Shared memory multiprocessor computers may further be classified by how the memory is physically organized. In distributed shared memory (DSM) machines, the memory is divided into modules physically placed near each processor. Although all of the memory modules are globally accessible, a processor can access memory placed nearby faster than memory placed remotely. Because the memory access time differs based on memory location, distributed shared memory systems are also called non-uniform memory access (NUMA) machines. In centralized shared memory computers, on the other hand, the memory is physically in one location. Centralized shared memory computers are called uniform memory access (UMA) machines because the memory is equidistant in time from each of the processors. Both forms of memory organization typically use high-speed cache memory in conjunction with main memory to reduce execution time. An alternative form of memory organization in an UMA machine involves groups of processors sharing a cache. In such an arrangement, even though the memory is equidistant from all processors, data can circulate among the processors sharing a cache with lower latency than among processors not sharing a cache.
Multiprocessor computers with distributed shared memory are organized into nodes with one or more processors per node. Also included in the node are local memory for the processors, a remote cache for caching data obtained from memory in other nodes, and logic for linking the node with other nodes in the computer. A processor in a node communicates directly with the local memory and communicates indirectly with memory on other nodes through the node's remote cache.
For example, if the desired data is in local memory, a processor obtains the data directly from a block (or line) of local memory. But if the desired data is stored in memory in another node, the processor must access its remote cache to obtain the data. Further information on multiprocessor computer systems in general and NUMA machines in particular can be found in a number of works including
Computer Architecture: A Quantitative Approach
(2
nd
Ed. 1996), by D. Patterson and J. Hennessy, which is incorporated herein by reference.
Although the processors can often execute in parallel, it is sometimes desirable to restrict execution of certain tasks to a single processor. For example, two processors might execute program instructions to add one to a counter. Specifically, the instructions could be the following:
1. Read the counter into a register.
2. Add one to the register.
3. Write the register to the counter.
If two processors were to execute these instructions in parallel, the first processor might read the counter (e.g., “5”) and add one to it (resulting in “6”). Since the second processor is executing in parallel with the first processor, the second processor might also read the counter (still “5”) and add one to it (resulting in “6”). One of the processors would then write its register (containing a “6”) to the counter, and the other processor would do the same. Although two processors have executed instructions to add one to the counter, the counter is only one greater than its original value.
To avoid such an undesirable result, some computer systems provide a mechanism called a lock for protecting sections of programs. When a processor requests the lock, it is granted to that processor exclusively. Other processors desiring the lock must wait until the processor with the lock releases it. A common arrangement is to require possession of a particular lock before allowing access to a designated section of a program; the processor then releases the lock when it is finished with the section. The section is thereby protected by the lock.

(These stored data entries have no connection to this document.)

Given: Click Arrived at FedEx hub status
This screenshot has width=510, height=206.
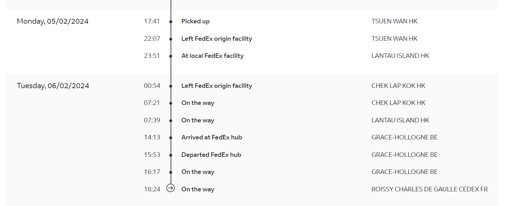Looking at the screenshot, I should (212, 137).
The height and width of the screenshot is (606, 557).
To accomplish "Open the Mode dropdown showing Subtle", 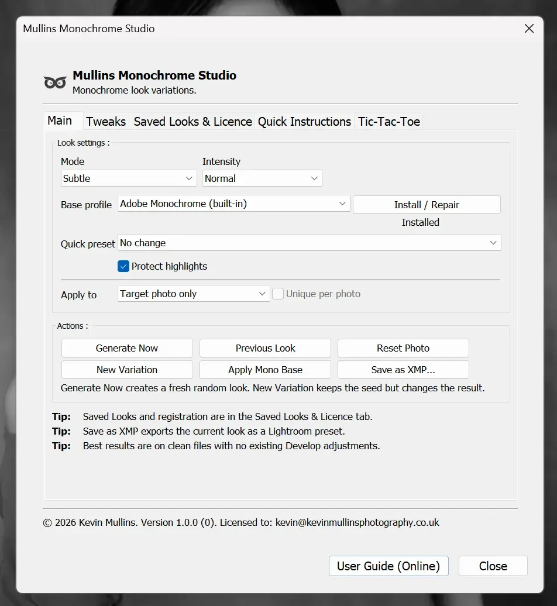I will (x=128, y=178).
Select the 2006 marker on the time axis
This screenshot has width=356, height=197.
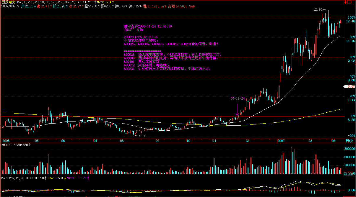pos(6,141)
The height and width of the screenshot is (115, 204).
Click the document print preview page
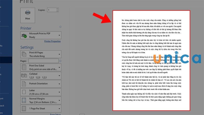click(x=152, y=60)
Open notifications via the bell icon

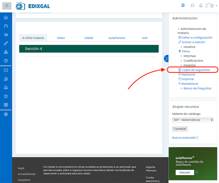pos(201,5)
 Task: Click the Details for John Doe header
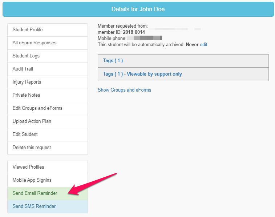(138, 9)
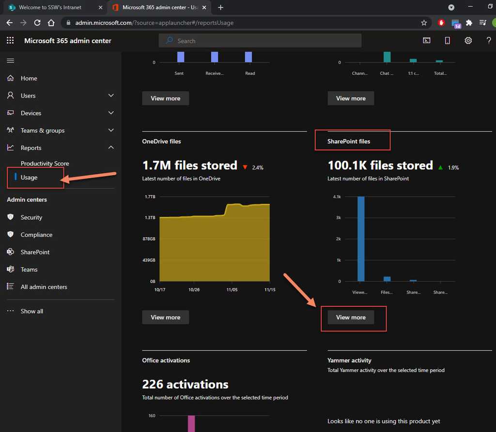Click View more under OneDrive files

[x=165, y=317]
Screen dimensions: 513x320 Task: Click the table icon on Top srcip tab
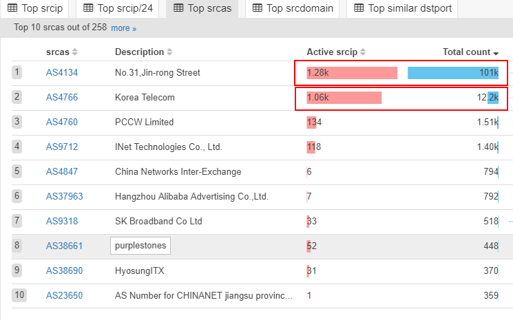12,8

Accordingly, when a processor has acquired the lock, the processor is guaranteed that it is the sole processor executing the protected code.
To solve the add-one-to-a-counter scenario described above, both the first and the second processors would request the lock. Whichever processor first acquires the lock would then read the counter, increment the register, and write to the counter before releasing the lock. The remaining processor would have to wait until the first processor finishes, acquire the lock, perform its operations on the counter, and release the lock. In this way, the lock guarantees the counter is incremented twice if the instructions are run twice, even if processors running in parallel execute them.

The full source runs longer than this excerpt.